Per i palestinesi è il settantesimo anniversario della nakba, la catastrofe che tante perdite ha provocato. Per gli israeliani, invece, è l’anniversario della nascita di uno stato dopo secoli di persecuzioni e la morte di sei milioni di persone.
Il 15 maggio non ha mai avuto un unico significato per israeliani e palestinesi, ma mai come oggi il destino dei due popoli è apparso così diverso.
Tra qualche ora gli Stati Uniti inaugureranno in pompa magna la nuova ambasciata, trasferita da Tel Aviv a Gerusalemme per decisione di Donald Trump. Andando incontro a tutti gli israeliani che considerano Gerusalemme come loro capitale unica e indivisibile da quando ne hanno conquistato la parte orientale nel 1967, gli Stati Uniti hanno infranto il consenso internazionale in virtù del quale le ambasciate straniere erano situate tutte a Tel Aviv, perché dal punto di vista giuridico l’annessione di Gerusalemme è solo un dato di fatto.

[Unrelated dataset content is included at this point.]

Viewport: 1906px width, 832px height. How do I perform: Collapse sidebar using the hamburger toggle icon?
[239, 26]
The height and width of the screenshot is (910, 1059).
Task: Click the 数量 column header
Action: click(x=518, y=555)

In questo modo Israele fa segnare un punto importante, coronando una settimana molto positiva. L’8 maggio gli Stati Uniti si sono ritirati dal compromesso nucleare siglato dalle grandi potenze e dall’Iran nel 2015. Nessuno sa quali saranno le conseguenze di questa decisione. Molti israeliani, giustamente, si preoccupano, ma la notizia rappresenta comunque un trionfo personale per il primo ministro Benjamin Netanyahu, convinto che l’accordo conceda a Teheran i mezzi finanziari per alimentare la proiezione iraniana in tutto il Medio Oriente, fino alla frontiera con Israele.
I paesi sunniti, Arabia Saudita in testa, si sono riavvicinati a Israele per contrastare il comune nemico iraniano
La verità è che i guardiani della rivoluzione, l’esercito del regime iraniano, stanno effettivamente costruendo delle basi al confine orientale di Israele, ma quando alla metà della settimana l’esercito israeliano ha colpito le strutture iraniane in Siria l’Iran non ha reagito, perché difficilmente potrebbe permettersi il lusso di aprire un altro fronte.
Poi c’è stato l’Eurovision e infine il trasferimento dell’ambasciata americana. Tutto sembra sorridere a Israele. I palestinesi, dal canto loro, si preparano per le grandi manifestazioni del 14 e del 15 maggio, organizzate a Gaza e in Cisgiordania. Ormai da sette settimane a Gaza le manifestazioni si svolgono ogni week end. Il bilancio provvisorio è di 54 morti. La solitudine dei palestinesi non è mai stata così completa, perché i paesi sunniti, Arabia Saudita in testa, si sono chiaramente riavvicinati a Israele per contrastare il comune nemico iraniano.
I palestinesi non possono contare su nessuno. Le loro divisioni interne sono talmente profonde e la loro impotenza talmente evidente che la destra israeliana non si preoccupa minimamente di cercare un accordo di pace.